The Grammarphobia Blog

OK, already!

Q: I wonder if you would comment on that great Americanism “OK.” Didn’t it come from a president? I remember the nickname “Old Kinderhook,” but not the rest of the story. And what is a kinderhook?

A: Etymologists say “OK,” meaning “all right,” originated as a corrupted abbreviation of “all correct,” a phrase common in the Southeastern US and often humorously written as “orl [or oll] korrect.”

Interestingly, the earliest published references for the abbreviation in the Oxford English Dictionary are from publications in New England, not the Southeast:

1839, in the Boston Morning Post: “He … would have the ‘contribution box’, et ceteras, o.k . – all correct – and cause the corks to fly, like sparks, upward.”

1839, in the Salem Gazette: “The house was O.K. at the last concert, and did credit to the musical taste of the young ladies and gents.”

1839, in the Boston Evening Transcript: “Our Bank Directors have not thought it worth their while to call a meeting, even for consultation, on the subject. It is O.K. (all correct) in this quarter.”

1840, in the (Boston) Atlas: “These initials, according to Jack Downing, were first used by Gen. Jackson. ‘Those papers, Amos [Kendall], are all correct. I have marked them O.K.’ (oll korrect). The Gen. was never good at spelling.”

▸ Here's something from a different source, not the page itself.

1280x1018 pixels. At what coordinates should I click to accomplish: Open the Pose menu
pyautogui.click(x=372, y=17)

Contrary to popular opinion, “OK” did not originate as an abbreviation of “Old Kinderhook,” which was Martin Van Buren’s nickname during his 1840 presidential reelection campaign.

The nickname came from the town of Van Buren’s birth, Kinderhook, NY. The town’s name is derived from the Dutch for “children’s corner” (“kind” is child and “hoek” is corner in Dutch).

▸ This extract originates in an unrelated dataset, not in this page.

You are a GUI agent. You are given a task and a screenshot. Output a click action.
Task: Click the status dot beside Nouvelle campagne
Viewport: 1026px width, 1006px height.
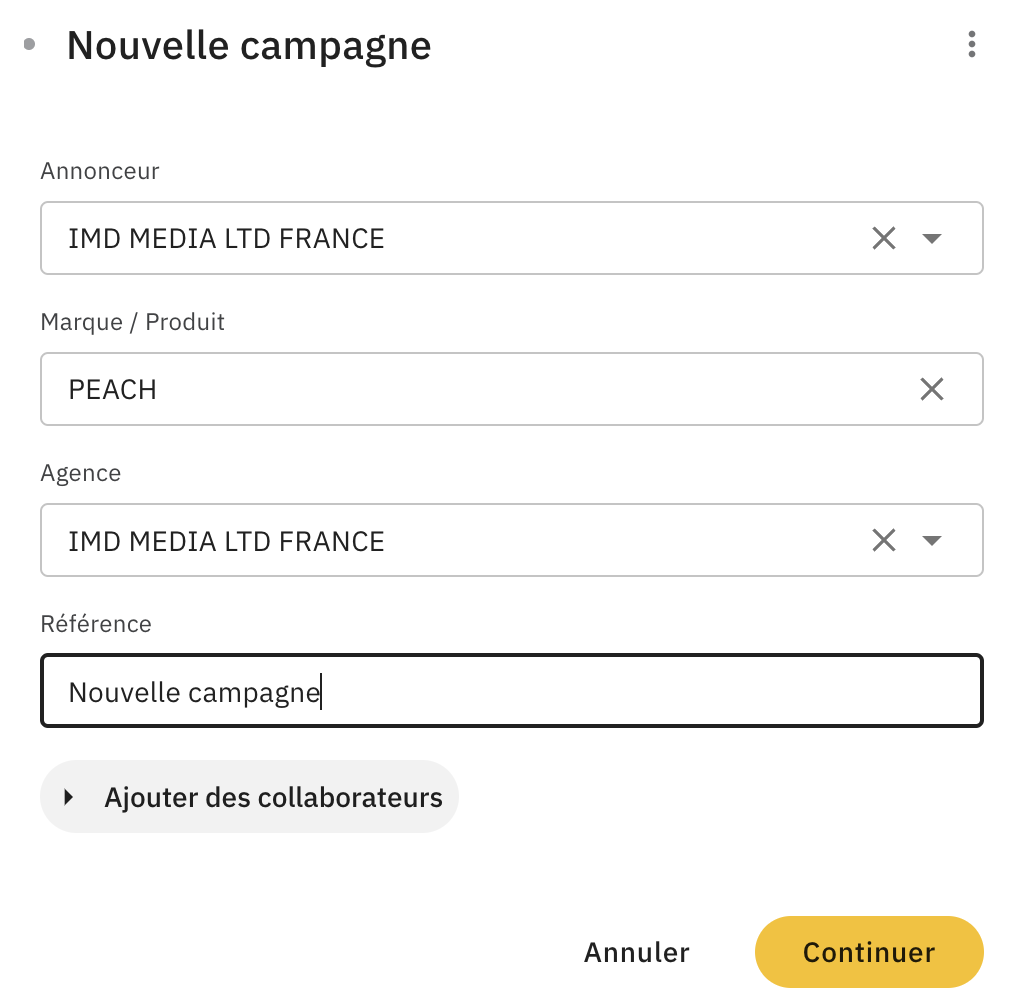(x=29, y=44)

Van Buren and the Democratic Party did indeed use “OK” in the election campaign “because it conveniently suited his nickname,” according to Cassell’s Dictionary of Etymology. In fact, Van Buren’s supporters in New York called themselves the O.K. Club.

The OED suggests that the two versions of “OK” overlapped during the 1840 presidential campaign, and that the widespread use of the political slogan helped popularize the earlier “OK.”

As for the punctuation/spelling of “OK,” that has varied over the years. I had a blog entry on the subject last year.

I hope this explanation is OK with you.